Multiple Redirect URI validation policies can be configured for an OAuth profile, where one policy is set as default. The default policy is used to validate the redirect URI that a client uses, unless the client is configured to use another redirect URI validation policy. For dynamically registered clients, either the profile’s default validation policy is used, or the one validation policy that is configured for non-templatized DCR settings is used for all non-templatized DCR clients.

Note

Redirect URI validation policies will only be available when validate-port-on-loopback-interfaces is enabled and allow-per-request-redirect-uris are disabled, which is the case by default.

Using Validate Port on Loopback Interfaces and Allow Per Request Redirect URIs (deprecated)

By default, the port on loopback interfaces (e.g. localhost or 127.0.0.1) is part of the validation rules. This can be overridden on a per-client basis, such that the client is allowed to vary the port whenever the redirection takes place to an address that is resolved on the loopback interface.

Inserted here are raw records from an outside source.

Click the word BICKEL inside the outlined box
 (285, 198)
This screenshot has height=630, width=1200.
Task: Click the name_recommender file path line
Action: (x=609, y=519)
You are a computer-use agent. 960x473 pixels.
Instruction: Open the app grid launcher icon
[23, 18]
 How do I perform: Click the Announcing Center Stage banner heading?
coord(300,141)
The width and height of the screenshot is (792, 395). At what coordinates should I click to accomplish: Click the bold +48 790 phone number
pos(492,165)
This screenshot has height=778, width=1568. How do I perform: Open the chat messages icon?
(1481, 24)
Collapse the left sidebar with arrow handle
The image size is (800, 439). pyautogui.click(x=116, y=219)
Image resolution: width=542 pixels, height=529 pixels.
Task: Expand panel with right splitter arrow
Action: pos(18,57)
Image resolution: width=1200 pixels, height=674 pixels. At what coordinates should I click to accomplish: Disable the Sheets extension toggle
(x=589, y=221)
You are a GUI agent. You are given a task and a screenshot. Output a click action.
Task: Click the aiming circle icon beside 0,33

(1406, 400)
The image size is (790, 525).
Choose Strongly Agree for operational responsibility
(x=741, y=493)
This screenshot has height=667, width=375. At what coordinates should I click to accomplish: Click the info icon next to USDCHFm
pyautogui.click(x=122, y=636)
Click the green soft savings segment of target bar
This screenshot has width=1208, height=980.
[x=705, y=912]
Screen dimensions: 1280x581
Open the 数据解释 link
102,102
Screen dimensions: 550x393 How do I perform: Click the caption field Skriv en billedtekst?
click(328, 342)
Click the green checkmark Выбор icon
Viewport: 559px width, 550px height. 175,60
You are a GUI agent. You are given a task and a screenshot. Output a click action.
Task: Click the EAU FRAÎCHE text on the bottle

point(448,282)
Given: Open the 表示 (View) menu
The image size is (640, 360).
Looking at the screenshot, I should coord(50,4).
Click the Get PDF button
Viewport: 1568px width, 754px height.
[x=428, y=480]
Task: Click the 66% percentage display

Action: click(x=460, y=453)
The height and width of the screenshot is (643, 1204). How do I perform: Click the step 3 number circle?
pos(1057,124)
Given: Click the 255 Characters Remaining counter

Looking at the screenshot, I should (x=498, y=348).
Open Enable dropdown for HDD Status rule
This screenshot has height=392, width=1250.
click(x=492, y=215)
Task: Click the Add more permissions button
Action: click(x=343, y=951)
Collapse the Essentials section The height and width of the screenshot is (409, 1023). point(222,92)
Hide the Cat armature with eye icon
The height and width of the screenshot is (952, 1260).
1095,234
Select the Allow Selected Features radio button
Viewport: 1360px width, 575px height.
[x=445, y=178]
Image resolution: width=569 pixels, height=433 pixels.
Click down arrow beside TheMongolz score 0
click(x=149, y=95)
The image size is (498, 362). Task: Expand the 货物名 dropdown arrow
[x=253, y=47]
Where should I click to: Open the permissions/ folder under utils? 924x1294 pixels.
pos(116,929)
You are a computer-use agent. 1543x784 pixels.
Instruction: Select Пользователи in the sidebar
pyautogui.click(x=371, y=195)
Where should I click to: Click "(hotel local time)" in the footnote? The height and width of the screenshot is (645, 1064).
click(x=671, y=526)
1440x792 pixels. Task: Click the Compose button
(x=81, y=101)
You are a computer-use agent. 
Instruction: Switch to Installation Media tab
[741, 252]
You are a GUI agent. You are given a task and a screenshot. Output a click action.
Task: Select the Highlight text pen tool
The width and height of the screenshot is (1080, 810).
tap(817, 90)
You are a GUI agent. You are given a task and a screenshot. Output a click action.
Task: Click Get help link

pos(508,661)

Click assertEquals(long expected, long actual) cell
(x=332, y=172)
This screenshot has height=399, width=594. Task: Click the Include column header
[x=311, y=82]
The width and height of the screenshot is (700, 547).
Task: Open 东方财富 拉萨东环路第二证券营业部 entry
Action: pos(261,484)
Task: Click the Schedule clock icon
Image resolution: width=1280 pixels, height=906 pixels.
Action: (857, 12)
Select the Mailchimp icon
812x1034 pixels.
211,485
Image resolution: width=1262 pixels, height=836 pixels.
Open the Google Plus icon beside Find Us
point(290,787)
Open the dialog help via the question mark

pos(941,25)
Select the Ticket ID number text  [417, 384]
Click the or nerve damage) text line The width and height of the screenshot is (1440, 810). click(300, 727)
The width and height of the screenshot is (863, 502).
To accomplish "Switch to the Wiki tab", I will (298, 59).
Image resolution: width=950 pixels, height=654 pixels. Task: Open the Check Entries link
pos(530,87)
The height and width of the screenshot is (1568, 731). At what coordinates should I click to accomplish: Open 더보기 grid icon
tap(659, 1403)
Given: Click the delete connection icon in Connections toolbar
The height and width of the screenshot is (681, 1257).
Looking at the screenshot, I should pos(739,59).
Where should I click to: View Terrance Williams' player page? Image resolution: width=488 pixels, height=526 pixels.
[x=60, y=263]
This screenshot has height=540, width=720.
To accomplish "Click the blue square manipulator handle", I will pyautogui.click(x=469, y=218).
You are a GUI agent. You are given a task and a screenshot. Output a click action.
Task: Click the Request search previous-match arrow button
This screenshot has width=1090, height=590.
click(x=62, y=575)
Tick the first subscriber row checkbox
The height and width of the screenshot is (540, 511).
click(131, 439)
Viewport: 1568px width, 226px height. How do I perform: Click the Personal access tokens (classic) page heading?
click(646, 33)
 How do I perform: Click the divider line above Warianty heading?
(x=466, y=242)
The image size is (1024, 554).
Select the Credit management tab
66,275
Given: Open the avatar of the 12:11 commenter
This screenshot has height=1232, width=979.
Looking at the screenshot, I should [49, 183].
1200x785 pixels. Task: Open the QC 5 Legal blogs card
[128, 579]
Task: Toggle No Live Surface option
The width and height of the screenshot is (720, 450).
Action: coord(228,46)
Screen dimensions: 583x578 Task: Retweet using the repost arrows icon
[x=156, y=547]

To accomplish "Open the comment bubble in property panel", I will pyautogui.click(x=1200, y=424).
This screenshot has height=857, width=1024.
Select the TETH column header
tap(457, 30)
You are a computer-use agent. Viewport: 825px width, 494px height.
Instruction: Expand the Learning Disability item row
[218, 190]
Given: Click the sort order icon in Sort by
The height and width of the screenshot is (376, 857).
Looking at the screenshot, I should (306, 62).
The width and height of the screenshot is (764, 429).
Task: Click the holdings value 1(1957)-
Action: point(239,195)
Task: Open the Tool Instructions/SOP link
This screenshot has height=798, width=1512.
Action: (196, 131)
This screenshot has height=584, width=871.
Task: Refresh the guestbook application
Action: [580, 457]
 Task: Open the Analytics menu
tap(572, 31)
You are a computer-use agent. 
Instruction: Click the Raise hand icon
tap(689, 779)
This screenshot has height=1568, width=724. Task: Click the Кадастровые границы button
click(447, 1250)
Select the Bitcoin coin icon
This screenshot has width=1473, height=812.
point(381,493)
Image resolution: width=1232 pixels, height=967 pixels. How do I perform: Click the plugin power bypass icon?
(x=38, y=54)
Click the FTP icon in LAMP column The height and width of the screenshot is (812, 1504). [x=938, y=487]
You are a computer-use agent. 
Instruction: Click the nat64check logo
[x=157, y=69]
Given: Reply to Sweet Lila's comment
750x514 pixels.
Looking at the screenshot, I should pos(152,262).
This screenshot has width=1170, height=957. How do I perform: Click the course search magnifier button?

When using Pushed Authorization Requests, there is an option to allow redirect URIs for the same origin, i.e. a client is allowed to provide a redirect URI that matches a configured allowed URI’s scheme and host part only.

Important

The options to configure validate-port-on-loopback-interfaces and allow-per-request-redirect-uris are deprecated in favour of Redirect URI validation policies. Until they are removed from Curity, it is not possible to use these two settings at the same time with Redirect URI validation policies. In order to use Redirect URI validation policies, the validate-port-on-loopback-interfaces option must be _enabled_ and the allow-per-request-redirect-uris option must be _disabled_, on the profile, DCR and client settings.